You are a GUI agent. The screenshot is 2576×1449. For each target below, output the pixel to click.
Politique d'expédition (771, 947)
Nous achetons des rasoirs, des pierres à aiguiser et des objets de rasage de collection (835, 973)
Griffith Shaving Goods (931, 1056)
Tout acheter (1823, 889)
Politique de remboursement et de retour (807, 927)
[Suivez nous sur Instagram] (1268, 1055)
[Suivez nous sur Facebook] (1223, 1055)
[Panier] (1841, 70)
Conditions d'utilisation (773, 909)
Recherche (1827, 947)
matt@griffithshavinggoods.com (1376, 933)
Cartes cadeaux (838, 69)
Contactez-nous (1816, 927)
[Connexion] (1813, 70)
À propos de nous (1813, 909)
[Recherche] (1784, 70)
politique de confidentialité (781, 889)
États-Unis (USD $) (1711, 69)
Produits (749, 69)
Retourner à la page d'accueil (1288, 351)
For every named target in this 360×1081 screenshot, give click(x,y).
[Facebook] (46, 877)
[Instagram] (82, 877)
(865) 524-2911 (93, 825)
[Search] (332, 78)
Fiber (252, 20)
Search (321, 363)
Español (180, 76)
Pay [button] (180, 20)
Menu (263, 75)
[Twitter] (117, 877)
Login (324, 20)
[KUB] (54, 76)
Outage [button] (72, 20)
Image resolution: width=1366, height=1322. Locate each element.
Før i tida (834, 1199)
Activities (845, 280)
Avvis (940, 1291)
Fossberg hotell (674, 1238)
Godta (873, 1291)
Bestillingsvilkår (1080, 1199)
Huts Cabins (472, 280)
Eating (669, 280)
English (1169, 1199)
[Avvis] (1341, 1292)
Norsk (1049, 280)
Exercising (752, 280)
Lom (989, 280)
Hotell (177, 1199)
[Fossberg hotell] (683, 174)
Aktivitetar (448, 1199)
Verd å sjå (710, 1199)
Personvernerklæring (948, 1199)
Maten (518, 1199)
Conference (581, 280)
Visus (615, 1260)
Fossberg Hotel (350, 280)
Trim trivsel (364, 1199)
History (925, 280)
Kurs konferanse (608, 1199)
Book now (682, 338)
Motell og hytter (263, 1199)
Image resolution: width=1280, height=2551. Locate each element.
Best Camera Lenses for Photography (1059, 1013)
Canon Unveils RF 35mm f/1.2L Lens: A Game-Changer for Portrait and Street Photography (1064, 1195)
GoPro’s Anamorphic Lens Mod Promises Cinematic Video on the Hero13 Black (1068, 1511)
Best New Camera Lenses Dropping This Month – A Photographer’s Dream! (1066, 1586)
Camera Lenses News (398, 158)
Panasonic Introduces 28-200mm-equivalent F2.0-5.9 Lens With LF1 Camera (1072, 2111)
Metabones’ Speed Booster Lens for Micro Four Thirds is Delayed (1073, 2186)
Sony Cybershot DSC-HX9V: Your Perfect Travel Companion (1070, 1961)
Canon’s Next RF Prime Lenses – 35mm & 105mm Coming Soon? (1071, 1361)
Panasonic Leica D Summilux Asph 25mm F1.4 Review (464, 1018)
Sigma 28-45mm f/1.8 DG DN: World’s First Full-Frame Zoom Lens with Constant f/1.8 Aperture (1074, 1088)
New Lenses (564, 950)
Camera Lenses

_____

TASK DIRECTIONS >> Please give back exactly the lines of the listing above that run from the one containing "Nous achetons des" through the one containing "Outage [button] (72, 20)", and only those.

RESPONSE TO THE TASK >>
Nous achetons des rasoirs, des pierres à aiguiser et des objets de rasage de collection (835, 973)
Griffith Shaving Goods (931, 1056)
Tout acheter (1823, 889)
Politique de remboursement et de retour (807, 927)
[Suivez nous sur Instagram] (1268, 1055)
[Suivez nous sur Facebook] (1223, 1055)
[Panier] (1841, 70)
Conditions d'utilisation (773, 909)
Recherche (1827, 947)
matt@griffithshavinggoods.com (1376, 933)
Cartes cadeaux (838, 69)
Contactez-nous (1816, 927)
[Connexion] (1813, 70)
À propos de nous (1813, 909)
[Recherche] (1784, 70)
politique de confidentialité (781, 889)
États-Unis (USD $) (1711, 69)
Produits (749, 69)
Retourner à la page d'accueil (1288, 351)
For every named target in this 360×1081 screenshot, give click(x,y).
[Facebook] (46, 877)
[Instagram] (82, 877)
(865) 524-2911 (93, 825)
[Search] (332, 78)
Fiber (252, 20)
Search (321, 363)
Español (180, 76)
Pay [button] (180, 20)
Menu (263, 75)
[Twitter] (117, 877)
Login (324, 20)
[KUB] (54, 76)
Outage [button] (72, 20)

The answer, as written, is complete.